Looks like a fun project now. Cool  idea for removing that post.


----------



## Boris (Mar 9, 2019)

Necessity is the....blah, blah, blah. Glad you got it out, GOOD WORK!


----------



## Deebo (Mar 9, 2019)

GTs58 said:


> Is the frame a Chicago frame or Murray built? The bottom bracket and the method of attaching the chain stays will tell.



How does one find out? I have a 1980 Schwinn heavy Duti. Serial starts with FR and it's under the Schwinn head badge.


----------



## hm. (Mar 9, 2019)

No date found yet on the forks, I dont see anything in the area where Ive seen date codes before but I still have to take the wheels off. 
The S2 wheels do look older to me, and have thin spokes..guessing they were switched out at some point.


----------



## hm. (Mar 9, 2019)

vincev said:


> Looks like a fun project now. Cool  idea for removing that post.
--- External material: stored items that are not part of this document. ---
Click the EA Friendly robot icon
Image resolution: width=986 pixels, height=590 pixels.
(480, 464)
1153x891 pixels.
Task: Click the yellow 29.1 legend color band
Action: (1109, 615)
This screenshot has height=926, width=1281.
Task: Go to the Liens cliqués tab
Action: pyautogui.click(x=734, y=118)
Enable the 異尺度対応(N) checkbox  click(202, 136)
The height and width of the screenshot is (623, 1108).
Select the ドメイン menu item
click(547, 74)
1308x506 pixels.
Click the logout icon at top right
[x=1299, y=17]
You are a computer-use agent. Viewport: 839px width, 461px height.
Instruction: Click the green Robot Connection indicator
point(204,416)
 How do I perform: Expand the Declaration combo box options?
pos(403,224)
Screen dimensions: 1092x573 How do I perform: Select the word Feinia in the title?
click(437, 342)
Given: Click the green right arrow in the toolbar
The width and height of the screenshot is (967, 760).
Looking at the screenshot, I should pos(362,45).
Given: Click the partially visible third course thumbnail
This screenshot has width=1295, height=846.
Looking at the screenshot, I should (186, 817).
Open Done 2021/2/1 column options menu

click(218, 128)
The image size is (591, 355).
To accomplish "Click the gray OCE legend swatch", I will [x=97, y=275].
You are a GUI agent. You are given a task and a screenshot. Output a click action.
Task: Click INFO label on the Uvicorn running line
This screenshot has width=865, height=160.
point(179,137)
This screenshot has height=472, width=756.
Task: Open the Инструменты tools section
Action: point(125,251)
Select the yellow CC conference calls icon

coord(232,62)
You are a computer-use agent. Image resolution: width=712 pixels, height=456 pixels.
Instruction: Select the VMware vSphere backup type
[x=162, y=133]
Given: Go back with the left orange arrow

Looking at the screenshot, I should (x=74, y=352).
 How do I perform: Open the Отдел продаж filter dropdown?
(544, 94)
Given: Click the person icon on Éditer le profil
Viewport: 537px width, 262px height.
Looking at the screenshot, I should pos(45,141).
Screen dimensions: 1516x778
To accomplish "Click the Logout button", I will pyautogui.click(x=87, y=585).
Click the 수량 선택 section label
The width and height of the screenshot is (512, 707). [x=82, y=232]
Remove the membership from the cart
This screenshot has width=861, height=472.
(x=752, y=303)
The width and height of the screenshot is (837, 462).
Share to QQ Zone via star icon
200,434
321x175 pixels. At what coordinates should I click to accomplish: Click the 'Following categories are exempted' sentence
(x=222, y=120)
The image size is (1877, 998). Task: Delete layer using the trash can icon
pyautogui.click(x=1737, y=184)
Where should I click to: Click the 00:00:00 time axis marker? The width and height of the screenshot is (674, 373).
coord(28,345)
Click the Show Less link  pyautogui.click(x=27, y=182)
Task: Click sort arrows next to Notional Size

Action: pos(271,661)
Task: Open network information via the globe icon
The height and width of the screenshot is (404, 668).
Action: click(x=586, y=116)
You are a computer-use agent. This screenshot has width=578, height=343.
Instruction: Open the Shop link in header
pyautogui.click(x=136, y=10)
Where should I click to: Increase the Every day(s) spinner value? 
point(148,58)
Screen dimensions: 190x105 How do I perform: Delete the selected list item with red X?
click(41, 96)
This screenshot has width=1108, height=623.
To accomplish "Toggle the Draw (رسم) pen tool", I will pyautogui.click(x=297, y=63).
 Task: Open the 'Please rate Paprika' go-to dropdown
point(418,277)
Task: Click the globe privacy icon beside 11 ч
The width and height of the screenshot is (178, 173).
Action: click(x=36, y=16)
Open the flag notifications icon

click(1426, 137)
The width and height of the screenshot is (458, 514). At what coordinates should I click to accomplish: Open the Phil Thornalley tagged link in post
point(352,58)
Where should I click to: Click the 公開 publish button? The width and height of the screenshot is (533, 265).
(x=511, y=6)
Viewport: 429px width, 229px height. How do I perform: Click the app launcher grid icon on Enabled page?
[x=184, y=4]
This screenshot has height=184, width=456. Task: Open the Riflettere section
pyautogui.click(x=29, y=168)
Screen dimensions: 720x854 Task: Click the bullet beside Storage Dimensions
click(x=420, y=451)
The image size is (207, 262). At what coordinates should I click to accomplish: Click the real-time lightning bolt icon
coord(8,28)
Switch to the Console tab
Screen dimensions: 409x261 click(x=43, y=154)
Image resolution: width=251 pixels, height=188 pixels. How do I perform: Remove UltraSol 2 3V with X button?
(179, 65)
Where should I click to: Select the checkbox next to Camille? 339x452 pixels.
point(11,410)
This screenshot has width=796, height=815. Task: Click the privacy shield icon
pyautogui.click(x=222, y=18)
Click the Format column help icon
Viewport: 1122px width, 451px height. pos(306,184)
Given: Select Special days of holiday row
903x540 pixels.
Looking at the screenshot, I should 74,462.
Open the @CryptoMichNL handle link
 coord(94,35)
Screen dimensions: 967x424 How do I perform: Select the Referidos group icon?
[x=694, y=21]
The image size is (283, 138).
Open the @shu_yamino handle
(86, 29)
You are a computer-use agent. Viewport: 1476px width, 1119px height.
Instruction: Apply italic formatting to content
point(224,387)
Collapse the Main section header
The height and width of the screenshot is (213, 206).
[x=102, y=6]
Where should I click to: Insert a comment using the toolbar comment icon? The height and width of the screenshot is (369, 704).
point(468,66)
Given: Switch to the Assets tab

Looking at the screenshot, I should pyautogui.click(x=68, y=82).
Thanks! at first, I thought it was an extreme method and possibly would rip the bike in half!.. but for $40 I had to try it for fun lol


----------



## hm. (Mar 9, 2019)

Boris said:


> Necessity is the....blah, blah, blah. Glad you got it out, GOOD WORK!




Thanks! just felt the need to stay busy for about 30 minutes haha


----------



## hm. (Mar 9, 2019)

Debo said:


> How does one find out? I have a 1980 Schwinn heavy Duti. Serial starts with FR and it's under the Schwinn head badge.




If your bike is a 1980, it is a Chicago built frame. I believe chicago stopped building them mid 83. This Murray built late 83 has a different looking bottom bracket and a different method of attaching the chain stays.


----------



## razinhellcustomz (Mar 9, 2019)

hm. said:


> And the damn thing came right out..View attachment 961054
> 
> The End



That's the way to do it!!


----------



## GTs58 (Mar 9, 2019)

I'm curious what the serial number stamping month is on your frame. I'm not sure if Murray made the Schwinn style head tubes but really doubt they did since the later Schmurray's don't have the Schwinn head tube. At this point, I think Schwinn was out of the game completely but they had a mess of components made (head tubes) that were used on the Schmurray frames.


----------



## hm. (Mar 9, 2019)

GTs58 said:


> I'm curious what the serial number stamping month is on your frame. I'm not sure if Murray made the Schwinn style head tubes but really doubt they did since the later Schmurray's don't have the Schwinn head tube. At this point, I think Schwinn was out of the game completely but they had a mess of components made (head tubes) that were used on the Schmurray frames.




the frame stamp is JU519056


----------



## GTs58 (Mar 9, 2019)

hm. said:


> the frame stamp is JU519056




So September 83 for the SN stamping date. That's later than I thought it would be, interesting. Thanks for taking the time!


----------



## hm. (Mar 11, 2019)

GTs58 said:


> So September 83 for the SN stamping date. That's later than I thought it would be, interesting. Thanks for taking the time!




bought for parts.. but now I think this is an interesting bike to say the least and definitly worth a little time. Will have to search for parts or find another one to part out, haha. This one will live again


----------



## hm. (Mar 13, 2019)

Had some more time for the 83 today..
paint stripped the silver rattle can color off of the S2s


----------



## hm. (Mar 13, 2019)

cleaned up a good used pair of duros along with 2 new tubes and a new chain


----------



## hm. (Mar 13, 2019)

put the original chain guard and pedals back on


----------



## hm. (Mar 13, 2019)

And here it is


----------



## Danny the schwinn freak (Mar 13, 2019)

hm. said:


> And here it is
> 
> 
> 
> View attachment 963968



Looks terrible, sell it!!!

Just kidding, it’s super cool.


----------



## hm. (Mar 13, 2019)

Danny the schwinn freak said:


> Looks terrible, sell it!!!
> 
> Just kidding, it’s super cool.



thanks Danny..yeah its a little rough.. patina all the way, haha!


----------



## Danny the schwinn freak (Mar 13, 2019)

Patina is the coolest. I love the bike. Please message menifnsnd when you ever decide to sell it.


----------



## hm. (Mar 13, 2019)

one more


----------



## hm. (Apr 5, 2019)

today I found some 81 sidewinder handlebars to replace the breeze bars on the 83...wayyy better and I like the look


----------



## Sven (Apr 6, 2019)

Great job. A very ingenious way of removing the seat post


----------



## Xlobsterman (Apr 7, 2019)

hm. said:


> today I found some 81 sidewinder handlebars to replace the breeze bars on the 83...wayyy better and I like the look
> View attachment 976177





NICE SIDEWINDER.................!


----------